| PASSAGE |
● ● ● ● ● ● ●

Thursday, 30 July 2015

Australia’s cask wine drinkers - who are they?

#wine

Don’t knock the box

While the proportion of Australian adults drinking wine has been in decline for some years, there’s no denying our nation’s illustrious wine-making tradition. One example that springs to mind is that icon of alcoholic ingenuity, the wine cask — a uniquely Aussie invention which celebrated its fiftieth anniversary earlier this year. But do people still drink wine from casks, or is ‘goon’ going-going-gone?


Source: Roy Morgan Single Source (Australia), April 2014 – March 2015 (n=8,341).
Angove’s managing director John Angove, son of the inventor
of the wine cask Tom Angove, with an original cask.
Source: News Limited

The latest findings from Roy Morgan Research indicate that 45% of Aussie adults (or just over 8.1 million people) drink some kind of wine — still, sparkling and/or fortified — in an average four weeks, down from 50% in 2007. Of these, 16% (almost 1.3 million people) consume cask wine, a substantial decline from the 30% (2.3 million) who drank it back in 2007.

Considering that a South Australian invented the wine cask, it seems fitting that wine drinkers from SA are more likely than those from other states to enjoy their vino from a box: 18% drink cask wine in an average four weeks, just ahead of Queensland (a smidgen under 18%), Tasmania (17%) and Western Australia (17%).

Whereas the ratio between male and female drinkers is quite even for bottled wine, a noticeably higher proportion of men (18%) drink cask wine than women (14%).


Cask vs bottled wine 

Brown Brothers’ moscato cask is dressed up as a designer handbag. Source: News Corp Australia
 So what distinguishes a cask-wine drinker from the vast bottled-wine quaffing majority?

For starters, cask wine is especially popular among older Australians. People aged 65+ are almost 60% more likely to go for goon than the average wine drinker. At the opposite end of the age spectrum, 18-24 year-olds are also more likely to drink it (in striking contrast to 25-34 year-olds, among whom cask-wine drinking is well below average).

Of course, the affordability of cask wine would boost its appeal to both groups: while many in the younger group are still studying or in the early stages of their careers (with salaries to match), the 65+ bracket includes many retirees living on pensions.

In fact, affordability appears to be one of cask wine’s biggest selling points. For example, 26% of wine-drinkers from the cash-strapped FG socio-economic quintile and 24% of those from the budget-bound E quintile opt for cask wine, compared with just 8% of people from the most affluent AB quintile.

● ● ● ● ● ● ●

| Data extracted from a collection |
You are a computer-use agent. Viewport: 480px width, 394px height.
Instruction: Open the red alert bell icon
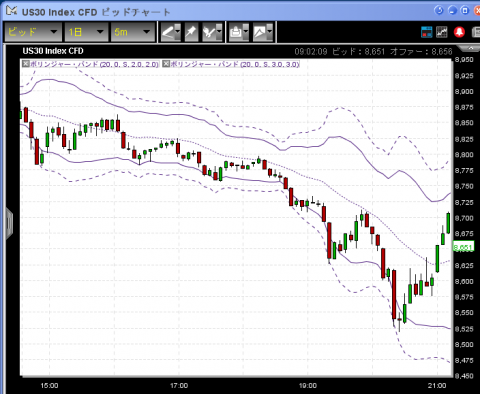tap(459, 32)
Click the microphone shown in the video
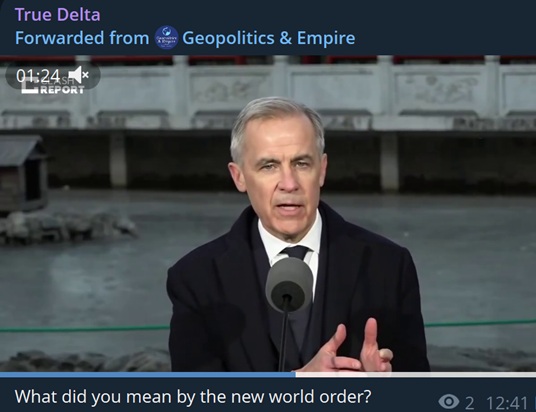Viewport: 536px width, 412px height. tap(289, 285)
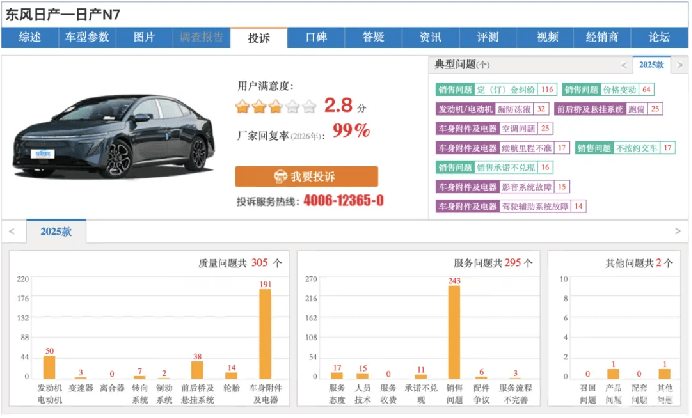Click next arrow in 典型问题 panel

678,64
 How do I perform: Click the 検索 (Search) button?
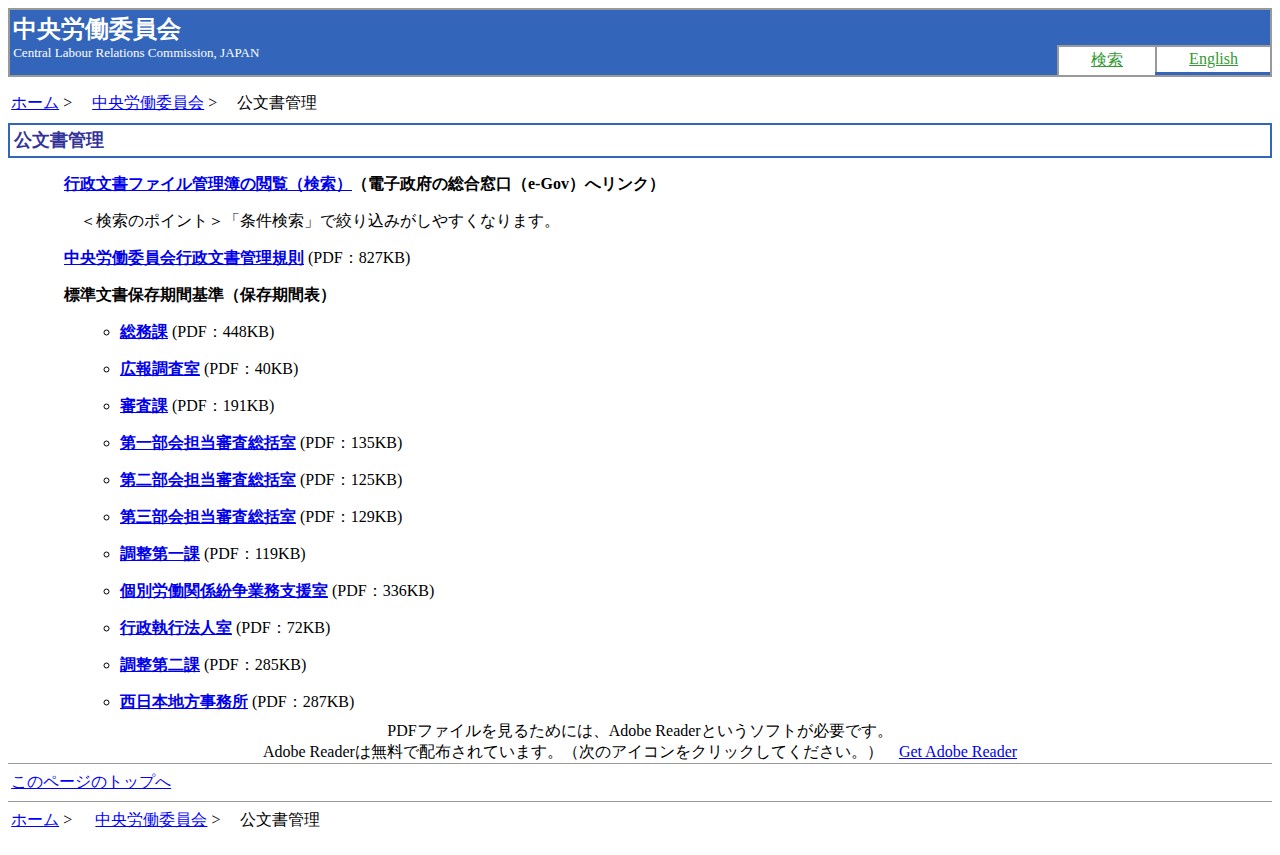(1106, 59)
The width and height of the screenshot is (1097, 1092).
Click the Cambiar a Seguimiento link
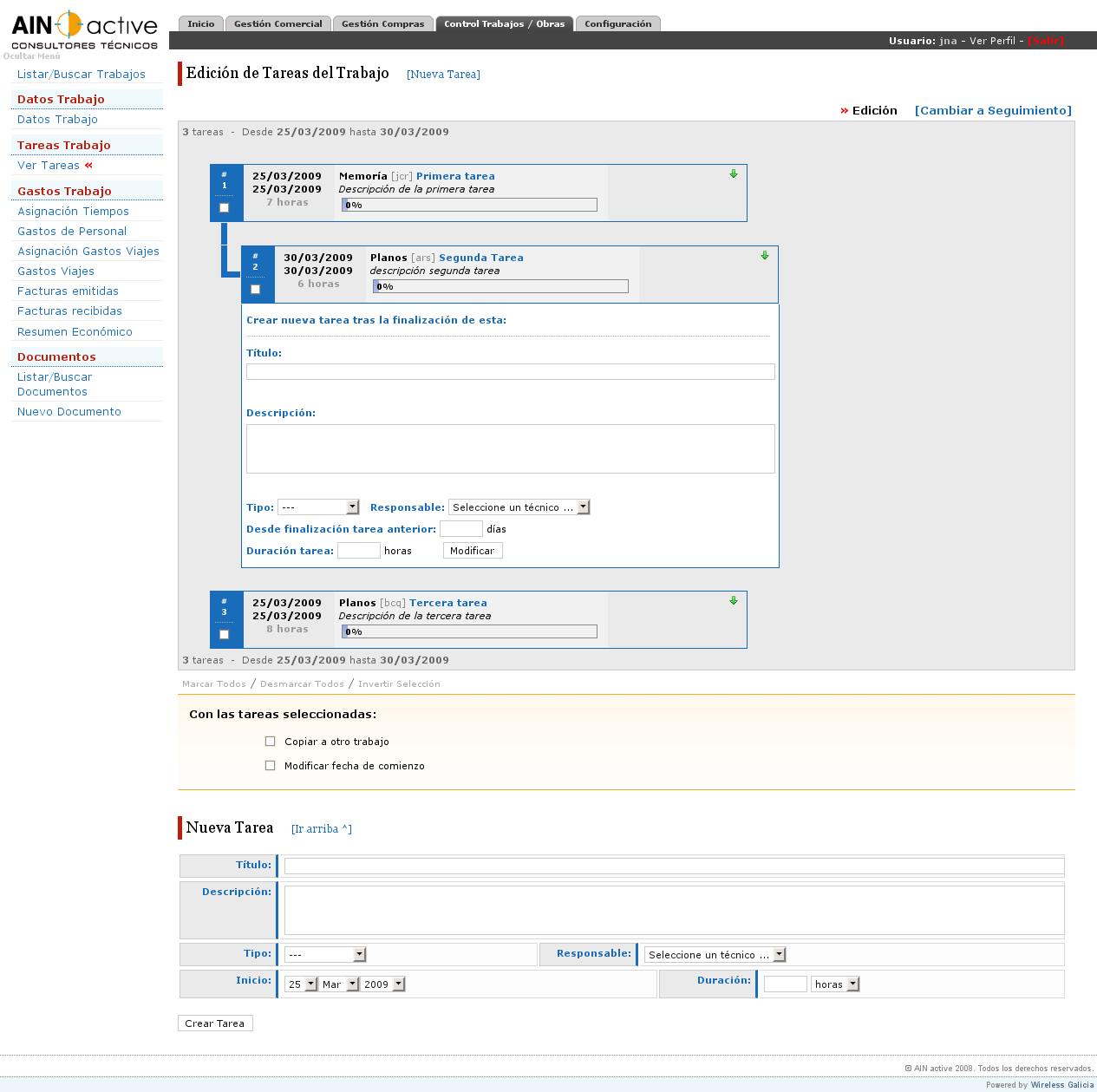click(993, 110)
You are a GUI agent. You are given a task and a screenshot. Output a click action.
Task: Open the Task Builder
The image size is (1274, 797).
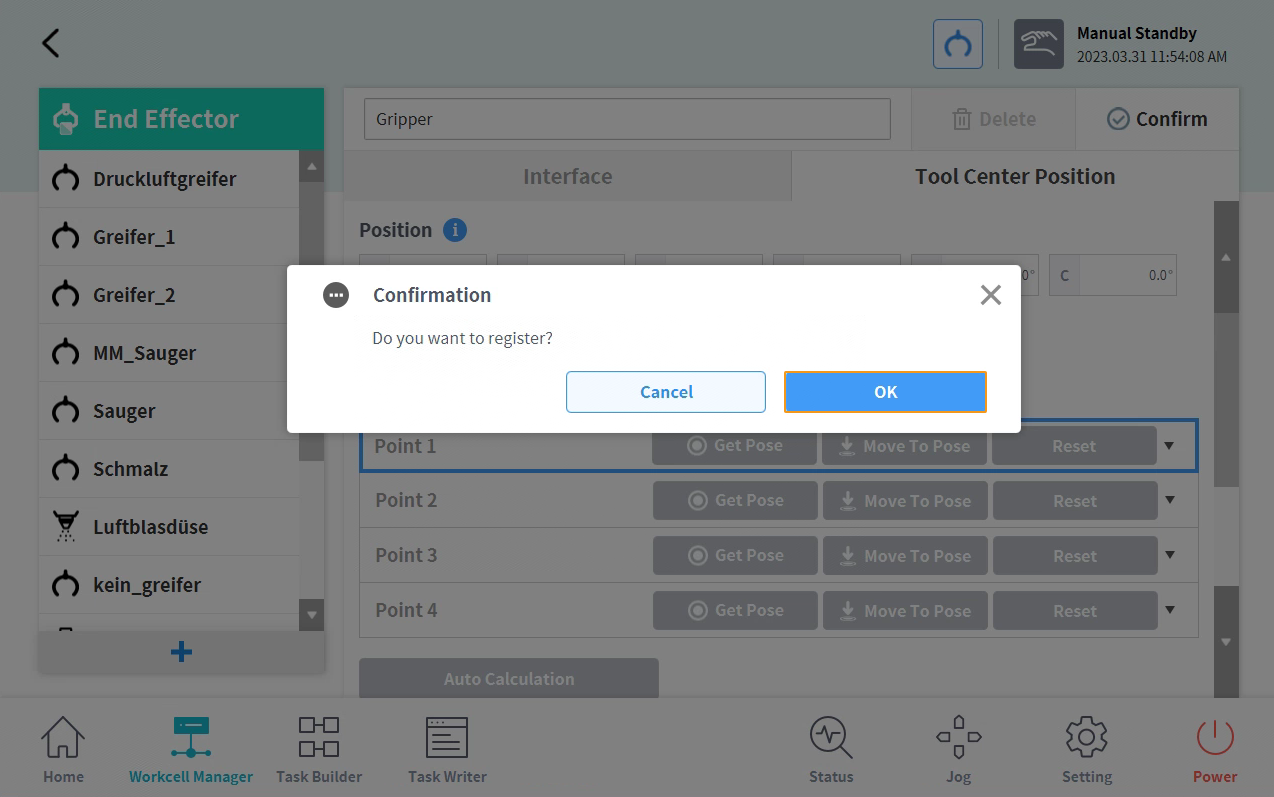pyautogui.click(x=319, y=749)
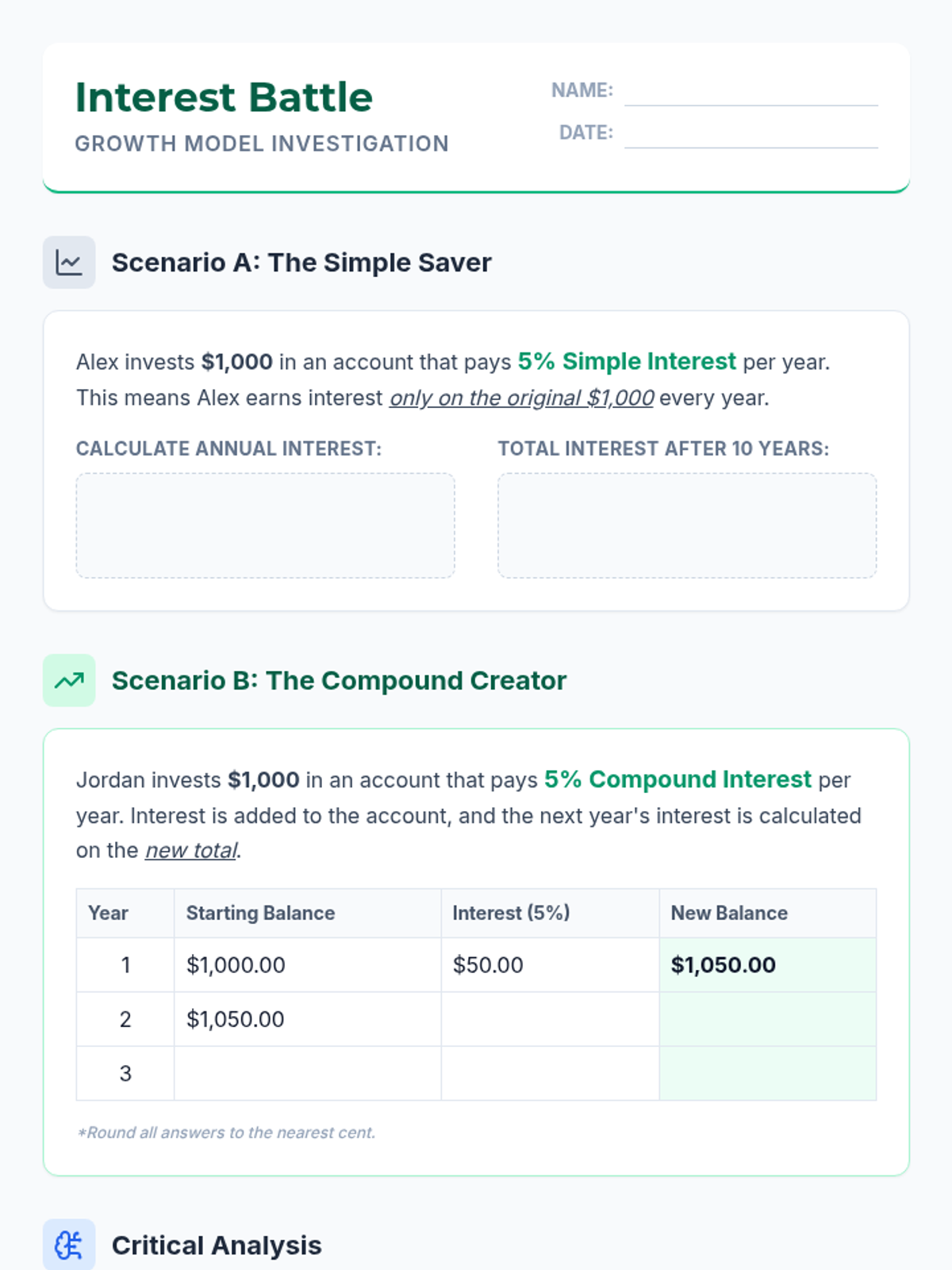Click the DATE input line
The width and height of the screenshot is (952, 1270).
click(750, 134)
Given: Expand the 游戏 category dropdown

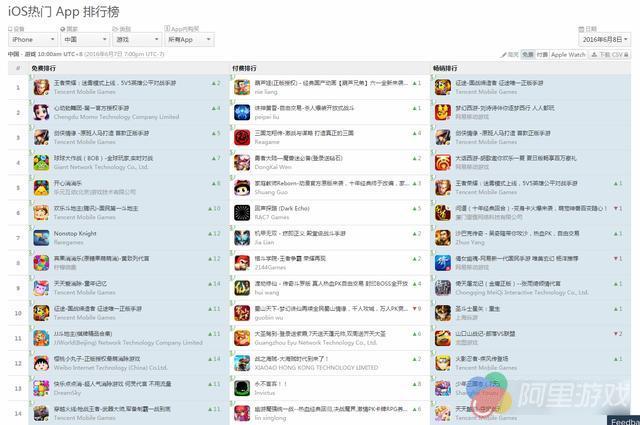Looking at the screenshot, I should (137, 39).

● ● ● ● ● ● ●

| PROBLEM TO WORK ON |
Using the article on Australia's cask wine drinkers, explain in one to three sentences why cask wine's affordability would appeal both to 18-24 year-olds and to people aged 65+.

| RESULT OF THE EXERCISE |
Many people in the 18-24 group are still studying or are in the early stages of their careers, with salaries to match. The 65+ bracket includes many retirees living on pensions. Both groups therefore benefit from cheaper wine.